= Phil MacHugh =

Scottish television presenter (born 1987)

Phil MacHugh (born 20 March 1983 in Glasgow, Scotland) is a Scottish television presenter, and media consultant.

==Early life==
MacHugh's uncle is Mick MacNeil of Simple Minds. From the aged of 15 he appeared on local on Gaelic television. Later he was involved with Smash Hits TV, BBC Scotland's @Ire and Dè a-nis?, and BBC Choice's Beyond 2000. He also had presenting jobs on Splaoid and Nochd Gun Chadal.

==Career==
After a career break to study journalism at Edinburgh's Napier University, MacHugh had a brief seasonal stint for E4 Edinburgh Festival coverage and contributed to entertainment news at Channel 5. He worked on strands for short-lived Scottish TV magazine show You have to do this..., and appeared in the VisitScotland Tartan Week in New York City for NBC, presenting live segments from Grand Central Station. He once presented a segment for the BBC One countryside show Landward, while it was at the Royal Highland Show in Edinburgh.

In 2022 Martin Compston was commissioned by BBC for a new travel series Martin Compston's Scottish Fling where he travelled the country with longterm friend MacHugh. They have filmed two series to far, in Scotland and in Norway.

MacHugh played a lead in CBBC Scotland's children's programme SNAS, based around a Scottish rock band. He also had a role as "James in the BBC Drama Consider the Lilies.

As a Highland dancer McHugh has been involved in VisitScotland and Glasgow City Council promotions at International Celtic festivals, and in November 2007 worked for the Lithuanian Television Network LNK and businessman Vladimir Romanov on the Baltic version of the popular TV show Strictly Come Dancing as a "creative director". Romanov won the Celebrity Dance competition.

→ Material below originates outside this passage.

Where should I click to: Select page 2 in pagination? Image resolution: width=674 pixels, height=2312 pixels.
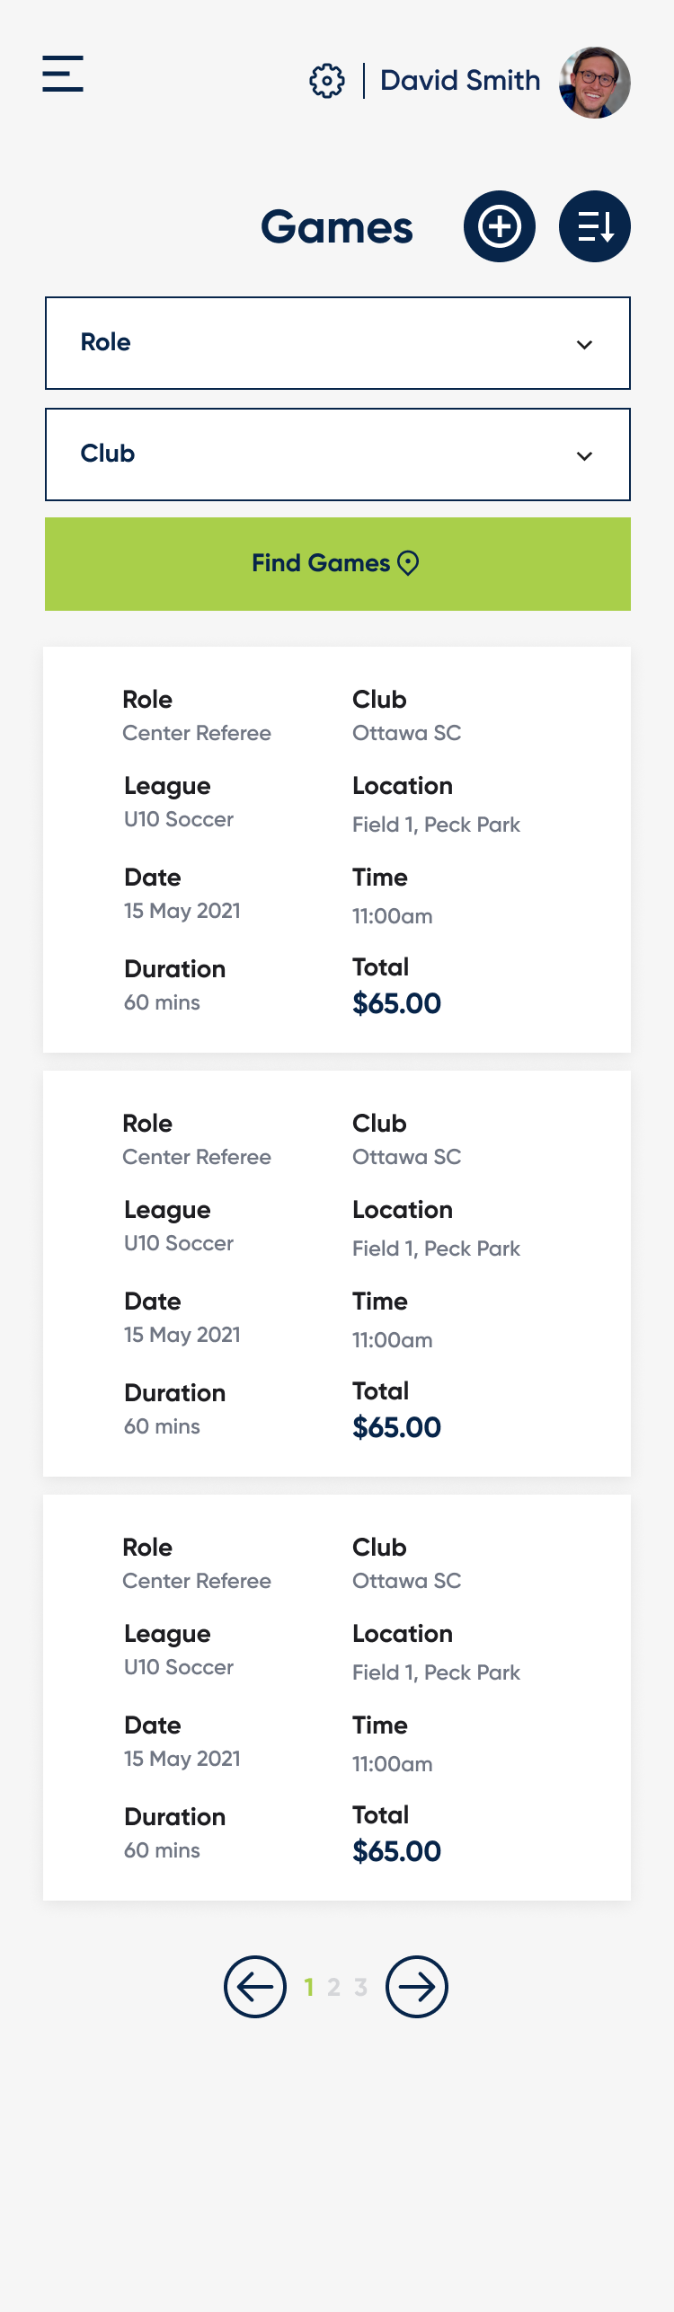[333, 1988]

In 2013 MacHugh joined the Yes Campaign as a PR and Events Manager for the Independence campaign. In 2016 he set up SKAPA, specialising in brand PR with clients including Pentahotels Group, Living Ventures, Principal Hotels, Barbour and Toni & Guy.

==Personal life==
In 2009 MacHugh was the 50th on The Scotsmans 50 Most Eligible Bachelors. One of the local Torch Bearers for the 2012 Summer Olympics, he ran in Edinburgh as part of the UK torchbearing celebrations.